Re: Is FIS in semiotics?

Dear FISers,

I am introducing a few 'introns' (gulp, should I use 'exons' instead?)
within the James-John C exchange. They are also related to some aspects of
the Edwina-Jerry's mess.

>At 03:02 PM 01/07/02, James wrote:
>>
>>The main reason I introduced the point about enzymes being "fooled" by
>>pharmaceutical molecules (and, of course, by many natural ones, as
>>well), though, was to emphasize a point that is stressed in the
>>philosophical literature on biological functions. That is, that
>>normativity is of the essence. That is, for something to count as a
>>function in the proper (biological) sense of the word, there is
>>something that it is supposed to do, something that it can get either
>>right or wrong. In short, the concept of function entails that of
>>malfunction (as well as success, or correct function, of course).
>>

The right or wrong normativity for biomolecular function is more or less OK
in many cases, but it is far from being a general rule (and not at all THE
rule).

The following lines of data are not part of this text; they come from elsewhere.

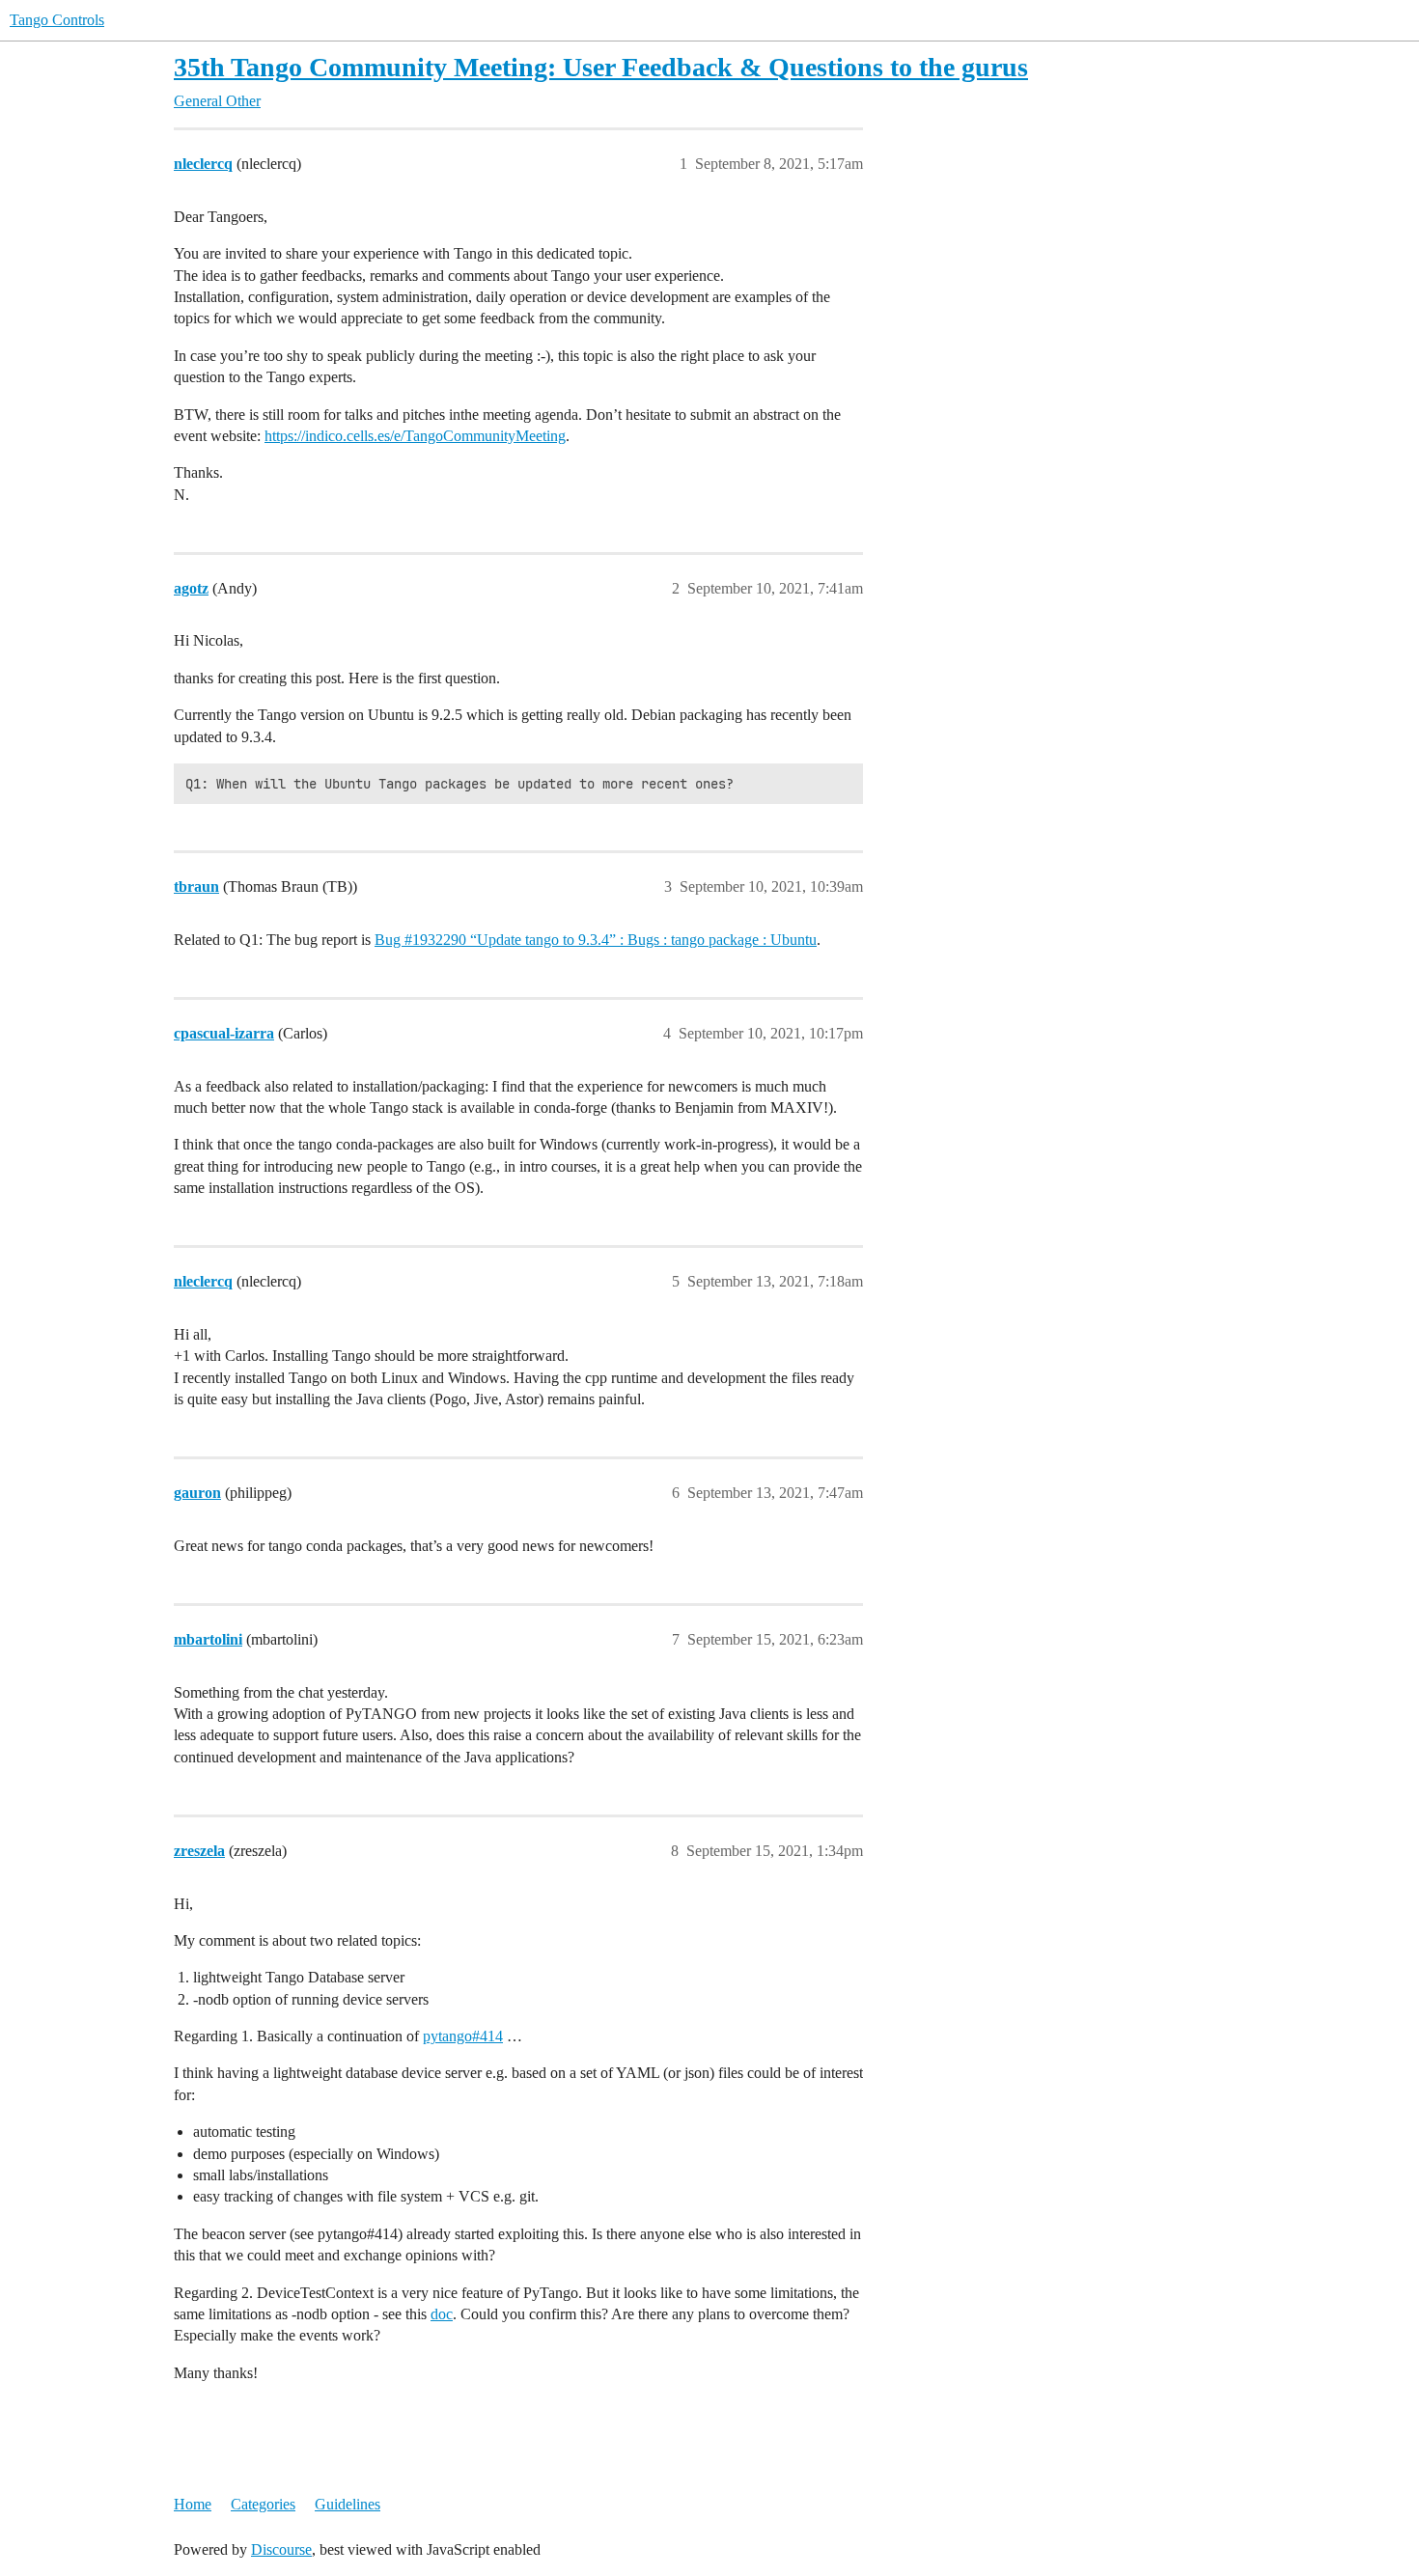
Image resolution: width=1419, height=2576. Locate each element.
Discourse (281, 2549)
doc (442, 2314)
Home (192, 2504)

For instance, what happens evolutionarily with the legion of
PARALOGOUS genes --those coming from e.g. duplications-- that are initially
'vacant' or idle, so 'unfunctional', and little by little acheive a new
specific function? Think on the mammals four batteries of homeogenes
against the ancestral background of just a single battery with less than
half dozen genes. In the vertebrate lineage there are strong evidences of
around 2 duplications of the ENTIRE GENOME; also in plants. IThis means
continents of supernumerary agents gradually (and saltatorily) evolving new
functionalities our from their initial unfunctioning. Besides, the
evolution of DNA regulatory cis-sequences, really crucial in eukaryots, is
based on the fact that the transcription factor will recognize the mutated
target sequence with slight changes in affinity / specificity. But slightly
different kinetics in the transcription of e.g. a selector gene in the
developmental process of a crucial tissue will bring amazing final
differences (eg, development of brain in homo / anthropoids). And needless
to argue about the really obscure ranges of functionality hidden in our
apparently noncoding DNA (95 % genome).

I
>>I wanted to make this point about function entailing malfunction because
>>I believe this is where the roots of "purpose" lie in biology (which you
>>were questioning). And insofar as information, properly speaking, must
>>be recognized as having a semantic component, and insofar as meaning is
>>likewise a normative and teleological concept, then I believe that the
>>roots of information lie in this same knot of problems, as well. In
>>sum, as I see it, all of our aporiae in theoretical biology revolve
>>around the ontological status of purpose and value.
>

I was discussing the above aspect not to run against your discussion of
biological purpose (I share your interest in naturalizing that concept,
which I also see very closely related with info conceptualization) but to
call the attention upon premature generalizations that actually leave on
the rack (proper idiom?) very strategic empirical items. In this case, it
is the really frequent 'fuzziness' of biological function. Its inherently
many-to-many mapping nature. So, robustness and resilience are emerging
properties that quite many, many signaling and metabolic, and
gene-expression circuits share. We can make an individual agent
'malfunction' (either totally, or, as mentioned, more or less, within a
very large variation domain). It does not matter. Quite frequently the
FUNCTIONAL CLUSTER which includes the agent will globally compensate (in
cancer, eg, a mutated Ras may be perfectly counteracted by a correct p53;
and if I am not wrong, p16 would compensate for both Ras and p53
simultaneous malfunction).

The point I want to make is the need for new interpretation schemes, mostly
BOTTOM UP inspired, and without excessive preconceptions or urges to proof
the validity of our a priori chosen theoretical views. The best example I
can think of (tomorrow I will try to continue with it) is the historical
invention of ZERO. It is not only a metaphor. Indeed, absences have not
been properly taken as ways of controlling biofunctionality (in your
constructive-degradative system do not care about idle presences, worry
about the important absences). Let me add that the idea of 'functional
voids' seems to me a necessary complement to the accompanying mechanistic
side of functional clusters control... together with many other
formal-non-formal exploratory attempts...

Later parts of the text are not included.